Neural networks for nodal staging of non-small cell lung cancer with FDG PET and CT: importance of combining uptake values and sizes of nodes and primary tumor

Abstract

Purpose: To evaluate the effect of adding lymph node size to three previously explored artificial neural network (ANN) input parameters (primary tumor maximum standardized uptake value or tumor uptake, tumor size, and nodal uptake at N1, N2, and N3 stations) in the structure of the ANN. The goal was to allow the resulting ANN structure to relate lymph node uptake for size to primary tumor uptake for size in the determination of the status of nodes as human readers do.

Materials and methods: This prospective study was approved by the institutional review board, and informed consent was obtained from all participants. The authors developed a back-propagation ANN with one hidden layer and eight processing units. The data set used to train the network included node and tumor size and uptake from 133 patients with non-small cell lung cancer with surgically proved N status. Statistical analysis was performed with the paired t test.

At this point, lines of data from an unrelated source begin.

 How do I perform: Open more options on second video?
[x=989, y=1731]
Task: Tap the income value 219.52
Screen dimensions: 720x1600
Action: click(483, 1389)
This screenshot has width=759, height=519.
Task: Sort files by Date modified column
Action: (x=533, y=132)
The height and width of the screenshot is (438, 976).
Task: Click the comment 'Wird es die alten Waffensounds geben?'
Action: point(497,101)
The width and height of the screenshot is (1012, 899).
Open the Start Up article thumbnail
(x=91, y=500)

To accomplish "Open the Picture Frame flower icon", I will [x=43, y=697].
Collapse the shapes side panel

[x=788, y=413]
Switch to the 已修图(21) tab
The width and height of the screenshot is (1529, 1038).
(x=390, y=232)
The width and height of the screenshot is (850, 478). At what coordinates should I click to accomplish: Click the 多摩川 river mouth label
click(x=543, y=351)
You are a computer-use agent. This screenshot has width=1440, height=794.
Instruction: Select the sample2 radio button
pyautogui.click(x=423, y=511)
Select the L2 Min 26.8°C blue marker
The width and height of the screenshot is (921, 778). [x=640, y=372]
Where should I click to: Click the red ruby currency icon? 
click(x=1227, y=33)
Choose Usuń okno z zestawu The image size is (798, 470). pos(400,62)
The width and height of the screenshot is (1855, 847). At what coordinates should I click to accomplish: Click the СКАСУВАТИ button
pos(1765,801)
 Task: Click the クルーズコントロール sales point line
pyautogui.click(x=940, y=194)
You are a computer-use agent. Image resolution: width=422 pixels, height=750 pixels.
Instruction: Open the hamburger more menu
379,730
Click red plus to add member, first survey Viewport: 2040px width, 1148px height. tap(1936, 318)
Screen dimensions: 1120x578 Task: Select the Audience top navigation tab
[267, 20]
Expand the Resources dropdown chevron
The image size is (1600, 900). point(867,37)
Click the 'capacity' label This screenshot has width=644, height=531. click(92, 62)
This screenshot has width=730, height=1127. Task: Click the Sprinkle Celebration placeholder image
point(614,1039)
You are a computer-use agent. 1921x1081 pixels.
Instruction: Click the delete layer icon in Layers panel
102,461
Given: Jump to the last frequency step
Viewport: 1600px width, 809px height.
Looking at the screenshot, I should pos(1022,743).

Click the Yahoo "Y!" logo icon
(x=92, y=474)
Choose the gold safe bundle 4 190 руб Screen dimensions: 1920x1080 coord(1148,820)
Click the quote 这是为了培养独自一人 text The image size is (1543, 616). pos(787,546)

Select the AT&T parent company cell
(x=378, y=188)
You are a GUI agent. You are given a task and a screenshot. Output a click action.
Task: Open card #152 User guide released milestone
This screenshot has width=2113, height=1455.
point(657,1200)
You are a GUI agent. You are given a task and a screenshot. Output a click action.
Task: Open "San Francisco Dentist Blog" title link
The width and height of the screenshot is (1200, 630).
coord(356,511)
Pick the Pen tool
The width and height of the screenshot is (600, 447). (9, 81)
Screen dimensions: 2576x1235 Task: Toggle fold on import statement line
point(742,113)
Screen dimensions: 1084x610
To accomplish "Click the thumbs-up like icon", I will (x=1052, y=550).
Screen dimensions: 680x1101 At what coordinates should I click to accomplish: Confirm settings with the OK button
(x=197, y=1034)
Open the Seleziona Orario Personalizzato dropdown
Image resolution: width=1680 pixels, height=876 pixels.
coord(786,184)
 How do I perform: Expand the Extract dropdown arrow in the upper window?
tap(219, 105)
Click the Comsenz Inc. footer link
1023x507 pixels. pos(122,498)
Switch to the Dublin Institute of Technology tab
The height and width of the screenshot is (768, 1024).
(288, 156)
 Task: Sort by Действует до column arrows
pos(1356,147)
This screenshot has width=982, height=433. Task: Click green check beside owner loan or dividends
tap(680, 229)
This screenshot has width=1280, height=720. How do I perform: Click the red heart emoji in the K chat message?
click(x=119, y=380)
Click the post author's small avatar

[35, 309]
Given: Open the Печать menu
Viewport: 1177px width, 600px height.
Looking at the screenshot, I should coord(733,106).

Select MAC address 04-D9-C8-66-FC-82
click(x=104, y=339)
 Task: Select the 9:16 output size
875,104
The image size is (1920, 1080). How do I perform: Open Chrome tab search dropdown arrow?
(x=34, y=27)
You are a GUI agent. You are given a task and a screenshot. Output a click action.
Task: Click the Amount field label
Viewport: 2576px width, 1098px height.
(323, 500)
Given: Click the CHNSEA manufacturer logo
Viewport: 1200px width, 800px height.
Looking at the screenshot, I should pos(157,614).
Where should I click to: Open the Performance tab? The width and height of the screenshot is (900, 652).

Results: The ANN correctly predicted the N stage in 99.2% of cases, compared with 72.4% for the expert reader (P < .001). In categorization of N0 and N1 versus N2 and N3 disease, the ANN performed with 99.2% accuracy versus 92.2% for the expert reader (P < .001).

Conclusion: The ANN is 99.2% accurate in predicting surgical-pathologic nodal status with use of four fluorine 18 fluorodeoxyglucose (FDG) positron emission tomography (PET)/computed tomography (CT)-derived parameters. Malignant and benign inflammatory lymph nodes have overlapping appearances at FDG PET/CT but can be differentiated by ANNs when the crucial input of node size is used.

ANN training and testing protocol. In brief, the steps consist of randomly partitioning data set into two equal-sized groups called train and test, training the ANN on the former and testing it on the latter. At each of 100 iterations of this process, weights of the ANN that were obtained at training session are retained for the corresponding testing session. The output of the network is compared with the predictions of the expert PET reader and with true surgical-pathologic status at each iteration, and these accuracies are averaged over all iterations.